I imagine all the doctors gathered in a room behind some one way glass.
"She's back. Damn, we can't do anything to cure this patient, and we can't get rid of her. Are you sure she's that sick? Can we scare her away? Oh yeah, I've got a really good 'test', let's see if she is willing to go through with it. ..... Wow, she did that test. She must really really want medical care. Hmmm, OK, well, then I have another test lined up, let's see if she still thinks it's worth bothering us for our time after THIS one! ...... Damn, she put up with that. Amazing. How are we going to get rid of her now? Oooh, I thought up something really evil....." and so forth.

It began with the usual needle sticks for blood draws. I never had a needle phobia, I was one of those people who always was intrigued with the human body and watched the blood draws up close. But years of repeated needle sticks and IVs, not to mention the 3 or 4 sticks it usually takes, and those attendants who don't want to waste a stick, so if they miss the vein, they will dig the needle around in my arm, trying to catch a vein with the sharp edge...... I'm officially needle phobic. My blood pressure (never a problem before) rises automatically in the chair.

Then there were the urine tests. Nobody wants to hold a cup in the urine stream and collect their urine (well, if anybody does enjoy this, I don't want to know about it.) And then wandering around the office or hospital trying to find the person who wants one's urine? I have spent so much time carrying around little cups of yellow liquid, that I can no longer drink lemonade or mountain dew without a gag reaction (well, maybe that is a normal reaction to mountain dew?)

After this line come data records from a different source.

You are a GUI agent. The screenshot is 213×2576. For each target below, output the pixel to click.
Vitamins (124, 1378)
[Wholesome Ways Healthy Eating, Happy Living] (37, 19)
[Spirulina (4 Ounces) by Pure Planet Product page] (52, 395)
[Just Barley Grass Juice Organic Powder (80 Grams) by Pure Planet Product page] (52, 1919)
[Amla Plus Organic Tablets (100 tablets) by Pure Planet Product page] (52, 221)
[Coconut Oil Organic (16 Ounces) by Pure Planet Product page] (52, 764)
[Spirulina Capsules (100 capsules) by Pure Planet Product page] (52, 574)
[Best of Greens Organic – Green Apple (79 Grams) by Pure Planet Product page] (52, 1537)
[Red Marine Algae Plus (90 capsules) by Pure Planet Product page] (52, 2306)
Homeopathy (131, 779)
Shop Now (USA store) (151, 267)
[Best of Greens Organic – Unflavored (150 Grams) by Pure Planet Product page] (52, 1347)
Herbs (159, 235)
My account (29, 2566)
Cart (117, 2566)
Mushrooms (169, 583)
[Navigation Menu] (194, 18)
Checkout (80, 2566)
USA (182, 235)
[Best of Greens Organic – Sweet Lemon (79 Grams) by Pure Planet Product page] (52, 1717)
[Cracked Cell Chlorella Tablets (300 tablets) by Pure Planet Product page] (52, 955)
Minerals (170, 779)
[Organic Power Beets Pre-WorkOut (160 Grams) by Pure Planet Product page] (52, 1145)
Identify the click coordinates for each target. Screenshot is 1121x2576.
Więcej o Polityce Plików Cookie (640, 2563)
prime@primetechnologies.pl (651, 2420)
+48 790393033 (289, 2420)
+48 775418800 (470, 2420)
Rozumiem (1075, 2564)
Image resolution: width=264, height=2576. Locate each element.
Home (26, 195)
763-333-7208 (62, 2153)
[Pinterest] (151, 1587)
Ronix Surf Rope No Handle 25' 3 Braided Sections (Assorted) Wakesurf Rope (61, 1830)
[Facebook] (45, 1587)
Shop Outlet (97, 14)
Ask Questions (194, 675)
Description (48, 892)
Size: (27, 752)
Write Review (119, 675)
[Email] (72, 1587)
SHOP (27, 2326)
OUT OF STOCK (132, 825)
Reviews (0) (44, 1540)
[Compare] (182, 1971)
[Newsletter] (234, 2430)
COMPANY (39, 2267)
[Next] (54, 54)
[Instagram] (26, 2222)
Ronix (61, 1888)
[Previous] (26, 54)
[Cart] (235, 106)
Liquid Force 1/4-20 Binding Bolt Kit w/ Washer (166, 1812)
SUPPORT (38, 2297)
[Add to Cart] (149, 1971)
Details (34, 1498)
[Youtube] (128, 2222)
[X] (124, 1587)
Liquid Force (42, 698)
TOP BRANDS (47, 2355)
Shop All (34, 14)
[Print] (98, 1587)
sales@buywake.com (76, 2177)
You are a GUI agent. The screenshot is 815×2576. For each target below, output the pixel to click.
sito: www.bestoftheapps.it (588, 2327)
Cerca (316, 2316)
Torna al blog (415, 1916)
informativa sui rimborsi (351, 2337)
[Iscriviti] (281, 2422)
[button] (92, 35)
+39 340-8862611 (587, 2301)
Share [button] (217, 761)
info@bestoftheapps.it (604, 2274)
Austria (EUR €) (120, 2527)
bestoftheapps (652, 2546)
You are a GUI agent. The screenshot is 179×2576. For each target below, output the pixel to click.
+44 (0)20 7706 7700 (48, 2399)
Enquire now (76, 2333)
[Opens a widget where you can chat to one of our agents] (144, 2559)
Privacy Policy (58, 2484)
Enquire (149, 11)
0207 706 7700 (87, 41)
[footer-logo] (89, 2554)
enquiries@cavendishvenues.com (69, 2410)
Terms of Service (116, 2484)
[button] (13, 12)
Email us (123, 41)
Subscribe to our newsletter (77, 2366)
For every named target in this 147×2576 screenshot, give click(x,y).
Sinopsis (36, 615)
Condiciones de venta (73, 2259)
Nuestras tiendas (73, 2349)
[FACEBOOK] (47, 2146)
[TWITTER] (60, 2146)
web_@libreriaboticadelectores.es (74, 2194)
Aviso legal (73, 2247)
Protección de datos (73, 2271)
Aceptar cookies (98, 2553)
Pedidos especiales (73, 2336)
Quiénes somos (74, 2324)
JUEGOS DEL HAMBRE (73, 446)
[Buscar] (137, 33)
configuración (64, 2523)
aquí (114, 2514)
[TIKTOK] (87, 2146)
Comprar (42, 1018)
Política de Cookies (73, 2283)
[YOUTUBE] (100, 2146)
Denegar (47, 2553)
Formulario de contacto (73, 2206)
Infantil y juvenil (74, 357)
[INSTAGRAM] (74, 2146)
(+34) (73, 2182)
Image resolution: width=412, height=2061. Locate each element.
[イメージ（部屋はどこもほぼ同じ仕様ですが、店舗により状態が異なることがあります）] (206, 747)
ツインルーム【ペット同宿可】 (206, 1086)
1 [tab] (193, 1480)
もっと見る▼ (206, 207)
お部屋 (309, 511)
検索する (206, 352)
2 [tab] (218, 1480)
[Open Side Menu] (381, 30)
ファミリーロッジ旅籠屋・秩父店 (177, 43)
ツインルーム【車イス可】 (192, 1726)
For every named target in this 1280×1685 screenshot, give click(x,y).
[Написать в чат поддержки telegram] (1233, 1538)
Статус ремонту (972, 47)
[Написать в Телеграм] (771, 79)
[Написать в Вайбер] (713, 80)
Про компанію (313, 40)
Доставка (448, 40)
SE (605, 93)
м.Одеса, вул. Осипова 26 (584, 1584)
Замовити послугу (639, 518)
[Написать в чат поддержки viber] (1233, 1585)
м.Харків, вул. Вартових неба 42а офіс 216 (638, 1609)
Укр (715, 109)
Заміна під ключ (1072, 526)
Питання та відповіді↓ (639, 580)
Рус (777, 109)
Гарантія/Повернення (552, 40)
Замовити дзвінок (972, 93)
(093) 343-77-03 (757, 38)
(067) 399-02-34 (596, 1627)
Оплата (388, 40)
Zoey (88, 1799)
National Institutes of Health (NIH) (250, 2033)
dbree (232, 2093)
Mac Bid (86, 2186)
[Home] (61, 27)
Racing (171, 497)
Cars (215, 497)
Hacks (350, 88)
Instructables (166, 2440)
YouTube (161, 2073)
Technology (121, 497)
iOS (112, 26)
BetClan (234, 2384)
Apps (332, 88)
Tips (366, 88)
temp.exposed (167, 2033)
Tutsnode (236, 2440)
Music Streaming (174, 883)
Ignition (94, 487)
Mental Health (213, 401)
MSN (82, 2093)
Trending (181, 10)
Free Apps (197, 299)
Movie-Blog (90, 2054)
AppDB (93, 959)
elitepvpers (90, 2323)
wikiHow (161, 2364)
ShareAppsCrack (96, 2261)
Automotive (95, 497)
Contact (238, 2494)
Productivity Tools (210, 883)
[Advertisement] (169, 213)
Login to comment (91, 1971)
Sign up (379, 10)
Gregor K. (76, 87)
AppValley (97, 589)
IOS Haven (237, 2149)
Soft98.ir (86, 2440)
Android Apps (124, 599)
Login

Apparently I did the urine tests a little too smoothly, because the next doctor had to up the ante with a 24-hour urine test. In this test, I am issued a big plastic jug, and for 24 hours every time I need to pee, I have to pee into the jug. In between peeing, the jug must be kept in a refridgerator. It's a workday, so this means that I have to carry a jug of urine around the office, and keep it in the lunchroom fridge. If you want to know what carrying a jug of urine does for your poise and social standing.... well you can imagine. The only good thing I can say about that experience is that nobody stole my lunch that day.

I thought the 24-hour urine test would prove my dedication to following doctor's orders, but after a few years I think it was time for the medical establishment to set the hurdles higher again. Since then, there have been breathing tests that locked me in a glass box while I asphyxiated, tests that dug around in various parts of my anatomy that I consider private, and at last the sleep test.

I've tried to think of this as performance art, I've tried to imagine what it is like to have a medical sexual fetish, but ultimately, I can't find a way to put a positive spin on this. The best I can say, is that with a certain bravado, I'm going to vault any hurdle the freaky medical testing people put between me and treatment.

I just shudder to think what could be coming after the sleep test.